Même si il ne s’agit pas de son thème de prédilection, l’extrême droite n’est pas silencieuse sur la question de l’écologie. Si une frange de la mouvance fasciste a pu développer une pensée de la catastrophe écologique, pensée qui a été étudiée par Antoine Dubiau (entre autres) et qu’on désigne sous le nom d’écofascisme [1], la réaction ultra-majoritaire de l’extrême droite prend la forme d’un déni du problème climatique auquel s’ajoute un soutien inconditionnel aux modes de production et de consommation qui l’ont causé. Le terme « carbofascisme » désigne ce lien organique entre fascisme et énergies fossiles.

La présence désormais incontournable de l’écologie dans le débat public a rendu cette intrication entre fascisme et industrie carbonée plus visible. Pourtant, ce lien s’ancre dans une longue tradition. L’ouvrage Fascisme fossile du collectif Zetkin retrace les grandes lignes de cette histoire [2]. Il remonte à la genèse du fascisme et du nazisme, rappelant notamment le soutien déterminant apporté par les capitalistes de l’industrie automobile à Mussolini pour s’opposer aux grèves révolutionnaires de biennio rosso [3], ou la fascination personnelle éprouvée par Mussolini et Hitler pour les industries automobiles et aéronautiques, qu’ils voient comme un marqueur de la puissance et du génie occidental.

Après la guerre, la culture de consommation, appuyée par le cinéma et la publicité, prend le relai pour faire de la possession d’une voiture individuelle un marqueur de réussite sociale et de virilité. C’est ce contexte culturel qui permet de comprendre le combat acharné de l’extrême droite moderne contre l’écologie politique : elle cherche à préserver ces marqueurs sociaux. L’idée de restreindre la toute-puissance de la voiture est perçue comme une atteinte à la liberté individuelle et à la virilité. Dans une société où l’espace géographique est largement organisé autour de la voiture, ce discours trouve malheureusement un écho fort dans la population.

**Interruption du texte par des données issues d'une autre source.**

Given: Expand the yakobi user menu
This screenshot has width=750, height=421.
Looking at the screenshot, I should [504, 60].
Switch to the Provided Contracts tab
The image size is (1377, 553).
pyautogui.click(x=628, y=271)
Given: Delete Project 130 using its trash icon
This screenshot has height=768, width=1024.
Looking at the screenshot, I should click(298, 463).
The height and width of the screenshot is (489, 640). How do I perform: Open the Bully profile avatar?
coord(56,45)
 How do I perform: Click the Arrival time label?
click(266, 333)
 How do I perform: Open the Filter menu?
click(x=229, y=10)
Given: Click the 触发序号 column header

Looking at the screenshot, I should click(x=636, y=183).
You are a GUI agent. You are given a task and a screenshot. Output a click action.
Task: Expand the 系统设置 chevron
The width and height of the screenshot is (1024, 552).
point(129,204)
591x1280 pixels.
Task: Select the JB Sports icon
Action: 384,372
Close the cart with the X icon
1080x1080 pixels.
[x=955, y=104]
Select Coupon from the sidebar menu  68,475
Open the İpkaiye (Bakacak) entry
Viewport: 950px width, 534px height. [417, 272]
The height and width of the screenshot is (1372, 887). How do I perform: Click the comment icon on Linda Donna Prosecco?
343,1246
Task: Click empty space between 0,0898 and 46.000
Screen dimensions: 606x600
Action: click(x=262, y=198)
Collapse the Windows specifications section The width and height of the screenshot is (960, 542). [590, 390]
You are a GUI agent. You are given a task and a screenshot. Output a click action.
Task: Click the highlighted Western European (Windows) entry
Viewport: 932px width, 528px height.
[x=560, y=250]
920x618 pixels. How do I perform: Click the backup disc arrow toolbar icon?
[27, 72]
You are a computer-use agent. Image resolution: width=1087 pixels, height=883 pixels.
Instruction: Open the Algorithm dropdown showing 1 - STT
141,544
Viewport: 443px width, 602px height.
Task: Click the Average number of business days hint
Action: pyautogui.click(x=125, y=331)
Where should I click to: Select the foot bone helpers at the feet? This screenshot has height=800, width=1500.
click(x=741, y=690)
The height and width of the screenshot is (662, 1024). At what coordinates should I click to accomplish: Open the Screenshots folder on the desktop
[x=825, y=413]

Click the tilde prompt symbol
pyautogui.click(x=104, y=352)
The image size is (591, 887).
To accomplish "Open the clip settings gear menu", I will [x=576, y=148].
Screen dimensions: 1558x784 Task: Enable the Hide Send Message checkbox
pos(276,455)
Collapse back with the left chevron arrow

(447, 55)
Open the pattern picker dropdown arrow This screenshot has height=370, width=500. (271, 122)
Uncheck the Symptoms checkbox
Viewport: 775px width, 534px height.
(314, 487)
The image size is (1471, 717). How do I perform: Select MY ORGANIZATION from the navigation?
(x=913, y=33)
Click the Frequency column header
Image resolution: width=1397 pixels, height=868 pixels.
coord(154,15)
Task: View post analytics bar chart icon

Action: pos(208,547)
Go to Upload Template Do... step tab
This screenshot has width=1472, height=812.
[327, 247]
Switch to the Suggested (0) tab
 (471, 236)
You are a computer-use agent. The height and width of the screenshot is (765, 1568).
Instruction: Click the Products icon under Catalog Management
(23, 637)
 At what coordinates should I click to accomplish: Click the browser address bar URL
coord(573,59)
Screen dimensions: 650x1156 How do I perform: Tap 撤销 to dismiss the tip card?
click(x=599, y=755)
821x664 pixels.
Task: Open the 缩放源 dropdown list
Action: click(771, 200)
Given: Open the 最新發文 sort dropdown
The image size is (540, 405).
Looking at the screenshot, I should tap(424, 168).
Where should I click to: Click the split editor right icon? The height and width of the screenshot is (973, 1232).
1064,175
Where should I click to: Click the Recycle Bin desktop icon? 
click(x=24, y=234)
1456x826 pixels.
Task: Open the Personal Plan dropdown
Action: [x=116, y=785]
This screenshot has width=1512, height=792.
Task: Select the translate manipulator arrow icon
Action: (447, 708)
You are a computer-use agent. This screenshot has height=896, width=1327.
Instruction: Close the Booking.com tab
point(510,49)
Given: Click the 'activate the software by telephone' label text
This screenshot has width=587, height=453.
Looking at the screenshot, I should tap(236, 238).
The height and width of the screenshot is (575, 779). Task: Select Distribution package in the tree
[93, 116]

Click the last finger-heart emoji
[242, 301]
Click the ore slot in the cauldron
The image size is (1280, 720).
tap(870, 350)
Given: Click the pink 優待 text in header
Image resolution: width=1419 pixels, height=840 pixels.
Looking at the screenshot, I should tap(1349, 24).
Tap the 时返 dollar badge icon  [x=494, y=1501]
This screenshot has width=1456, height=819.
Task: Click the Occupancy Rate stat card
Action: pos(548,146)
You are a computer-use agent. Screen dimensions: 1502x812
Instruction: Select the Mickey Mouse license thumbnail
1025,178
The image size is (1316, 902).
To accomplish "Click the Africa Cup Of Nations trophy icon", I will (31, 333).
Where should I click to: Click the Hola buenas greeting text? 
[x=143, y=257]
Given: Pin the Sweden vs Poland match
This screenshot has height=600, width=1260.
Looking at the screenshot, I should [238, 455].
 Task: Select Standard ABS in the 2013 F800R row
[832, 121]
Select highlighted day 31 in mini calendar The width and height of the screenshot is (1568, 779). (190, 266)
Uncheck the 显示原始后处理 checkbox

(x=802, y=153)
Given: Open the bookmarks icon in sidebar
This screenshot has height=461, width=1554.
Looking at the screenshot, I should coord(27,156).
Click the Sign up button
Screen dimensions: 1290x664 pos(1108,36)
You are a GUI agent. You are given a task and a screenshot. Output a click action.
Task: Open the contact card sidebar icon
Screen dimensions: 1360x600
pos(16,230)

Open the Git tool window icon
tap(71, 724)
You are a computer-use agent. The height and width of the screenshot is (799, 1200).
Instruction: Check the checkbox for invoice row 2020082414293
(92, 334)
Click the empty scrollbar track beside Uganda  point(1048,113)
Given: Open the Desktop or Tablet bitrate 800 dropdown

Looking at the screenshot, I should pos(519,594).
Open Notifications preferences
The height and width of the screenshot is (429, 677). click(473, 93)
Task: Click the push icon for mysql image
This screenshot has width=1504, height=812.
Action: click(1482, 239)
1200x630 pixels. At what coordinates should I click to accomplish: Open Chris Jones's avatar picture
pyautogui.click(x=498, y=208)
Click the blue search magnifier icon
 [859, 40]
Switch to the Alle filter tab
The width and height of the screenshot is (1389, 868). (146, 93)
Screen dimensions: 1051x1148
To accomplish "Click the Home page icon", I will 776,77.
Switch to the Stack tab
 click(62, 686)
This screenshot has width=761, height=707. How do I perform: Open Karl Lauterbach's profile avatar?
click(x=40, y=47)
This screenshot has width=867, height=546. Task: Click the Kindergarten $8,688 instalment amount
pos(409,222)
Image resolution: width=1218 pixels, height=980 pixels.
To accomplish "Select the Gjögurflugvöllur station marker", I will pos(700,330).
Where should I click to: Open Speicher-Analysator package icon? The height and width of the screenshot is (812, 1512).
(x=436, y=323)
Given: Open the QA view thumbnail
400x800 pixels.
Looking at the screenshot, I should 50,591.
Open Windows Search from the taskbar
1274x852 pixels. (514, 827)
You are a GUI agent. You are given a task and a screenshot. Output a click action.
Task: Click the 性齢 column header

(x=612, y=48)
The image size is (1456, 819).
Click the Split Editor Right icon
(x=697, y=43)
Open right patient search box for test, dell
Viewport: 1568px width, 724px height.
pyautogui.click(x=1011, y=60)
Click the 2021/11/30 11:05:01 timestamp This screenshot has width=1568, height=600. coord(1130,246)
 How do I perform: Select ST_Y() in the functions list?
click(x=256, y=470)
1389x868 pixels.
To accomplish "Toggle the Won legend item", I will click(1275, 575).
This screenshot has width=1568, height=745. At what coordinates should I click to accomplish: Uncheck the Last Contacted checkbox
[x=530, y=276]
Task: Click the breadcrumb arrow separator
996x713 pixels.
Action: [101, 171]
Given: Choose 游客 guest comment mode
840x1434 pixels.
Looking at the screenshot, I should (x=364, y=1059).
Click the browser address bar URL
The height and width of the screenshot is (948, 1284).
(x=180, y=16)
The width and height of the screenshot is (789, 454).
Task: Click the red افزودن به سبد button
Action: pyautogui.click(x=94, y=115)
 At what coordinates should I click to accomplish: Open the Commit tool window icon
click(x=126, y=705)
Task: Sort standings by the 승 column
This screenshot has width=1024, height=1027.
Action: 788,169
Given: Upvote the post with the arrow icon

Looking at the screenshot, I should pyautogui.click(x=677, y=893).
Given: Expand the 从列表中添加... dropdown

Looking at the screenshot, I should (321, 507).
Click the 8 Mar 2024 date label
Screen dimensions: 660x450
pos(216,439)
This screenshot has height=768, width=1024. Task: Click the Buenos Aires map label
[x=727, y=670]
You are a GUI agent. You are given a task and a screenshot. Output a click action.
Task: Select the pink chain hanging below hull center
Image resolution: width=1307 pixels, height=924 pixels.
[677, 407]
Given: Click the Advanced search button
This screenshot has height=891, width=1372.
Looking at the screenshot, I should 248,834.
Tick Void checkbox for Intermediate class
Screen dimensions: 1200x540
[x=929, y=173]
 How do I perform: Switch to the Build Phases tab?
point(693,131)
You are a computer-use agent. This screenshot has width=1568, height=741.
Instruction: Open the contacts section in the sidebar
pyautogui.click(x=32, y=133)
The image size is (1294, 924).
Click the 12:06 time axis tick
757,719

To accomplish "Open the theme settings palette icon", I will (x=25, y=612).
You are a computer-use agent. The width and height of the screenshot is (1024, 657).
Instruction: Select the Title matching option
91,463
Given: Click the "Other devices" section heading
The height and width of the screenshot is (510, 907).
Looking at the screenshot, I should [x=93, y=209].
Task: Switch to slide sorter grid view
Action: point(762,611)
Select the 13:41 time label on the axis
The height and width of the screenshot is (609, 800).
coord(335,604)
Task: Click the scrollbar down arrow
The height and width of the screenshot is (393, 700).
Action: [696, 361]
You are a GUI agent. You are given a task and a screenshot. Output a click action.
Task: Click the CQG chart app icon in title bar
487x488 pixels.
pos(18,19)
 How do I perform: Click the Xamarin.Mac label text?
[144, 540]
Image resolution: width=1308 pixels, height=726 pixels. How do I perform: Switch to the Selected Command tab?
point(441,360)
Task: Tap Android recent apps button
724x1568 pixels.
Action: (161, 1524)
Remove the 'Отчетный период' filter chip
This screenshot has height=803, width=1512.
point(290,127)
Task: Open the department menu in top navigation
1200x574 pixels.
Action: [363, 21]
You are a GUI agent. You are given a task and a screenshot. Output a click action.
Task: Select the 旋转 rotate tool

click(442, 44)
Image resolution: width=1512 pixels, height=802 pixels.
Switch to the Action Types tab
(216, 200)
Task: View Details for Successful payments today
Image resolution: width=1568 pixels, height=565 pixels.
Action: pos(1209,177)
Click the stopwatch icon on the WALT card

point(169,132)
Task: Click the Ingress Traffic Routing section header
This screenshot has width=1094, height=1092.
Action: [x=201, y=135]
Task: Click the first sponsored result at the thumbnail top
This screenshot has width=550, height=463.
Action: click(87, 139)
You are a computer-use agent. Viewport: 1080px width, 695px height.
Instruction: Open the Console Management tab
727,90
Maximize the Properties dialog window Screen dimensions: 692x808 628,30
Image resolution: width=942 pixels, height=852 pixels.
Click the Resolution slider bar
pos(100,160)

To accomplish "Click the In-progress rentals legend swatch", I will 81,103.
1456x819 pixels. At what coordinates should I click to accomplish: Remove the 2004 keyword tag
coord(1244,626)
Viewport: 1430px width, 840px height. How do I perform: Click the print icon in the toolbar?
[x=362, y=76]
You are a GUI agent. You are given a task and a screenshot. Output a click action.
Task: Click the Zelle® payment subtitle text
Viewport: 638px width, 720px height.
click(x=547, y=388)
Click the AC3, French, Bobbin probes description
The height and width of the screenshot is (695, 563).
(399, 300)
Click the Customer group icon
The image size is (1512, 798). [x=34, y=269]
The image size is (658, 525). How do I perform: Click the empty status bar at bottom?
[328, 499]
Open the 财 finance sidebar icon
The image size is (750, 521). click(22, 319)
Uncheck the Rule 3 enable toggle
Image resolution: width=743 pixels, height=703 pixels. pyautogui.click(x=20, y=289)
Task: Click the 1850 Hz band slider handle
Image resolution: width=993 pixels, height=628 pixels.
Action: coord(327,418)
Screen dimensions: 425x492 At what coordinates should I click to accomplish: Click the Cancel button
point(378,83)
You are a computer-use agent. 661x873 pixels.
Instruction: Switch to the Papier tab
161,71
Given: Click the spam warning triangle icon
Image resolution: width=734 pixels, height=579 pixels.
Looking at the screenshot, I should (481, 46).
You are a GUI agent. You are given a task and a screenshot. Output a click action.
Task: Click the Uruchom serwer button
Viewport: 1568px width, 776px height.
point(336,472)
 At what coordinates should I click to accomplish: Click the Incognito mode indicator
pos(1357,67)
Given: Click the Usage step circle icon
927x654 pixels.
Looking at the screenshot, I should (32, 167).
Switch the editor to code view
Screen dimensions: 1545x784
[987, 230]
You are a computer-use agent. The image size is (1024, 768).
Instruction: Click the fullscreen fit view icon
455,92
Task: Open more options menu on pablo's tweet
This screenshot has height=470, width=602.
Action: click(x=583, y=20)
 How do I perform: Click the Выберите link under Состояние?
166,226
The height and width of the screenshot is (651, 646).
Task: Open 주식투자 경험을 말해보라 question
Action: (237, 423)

Les fascistes, encore plus que le reste de la classe politique, s’opposeront donc de toutes leurs forces à toute velléité de diminuer l’usage d’énergies fossiles de nos sociétés. Dans un contexte où les ressources fossiles se font de plus en plus rares, cela signifie une compétition accrue et de plus en plus féroce pour ces ressources. On peut même craindre une intensification d’un impérialisme fossile qui n’hésiterait pas à employer la force pour s’approprier la plus grande part possible des réserves.

Le combat pour une société écologique débarrassée de sa dépendance aux énergies fossiles, en plus d’être une nécessité environnementale, prend donc également une dimension antifasciste et anti-impérialiste cruciale.

Nicolas (UCL Caen)

[1Antoine Dubiau, Écofascismes, Grevis, 2022. Voir la recension dans Alternative libertaire no 331, octobre 2022.

[2Andreas Malm (coord.) et Zetkin Collective, Fascisme fossile. L’extrême droite, l’énergie, le climat, La Fabrique, 2020. Voir la recension dans Alternative libertaire n° 315, avril 2021.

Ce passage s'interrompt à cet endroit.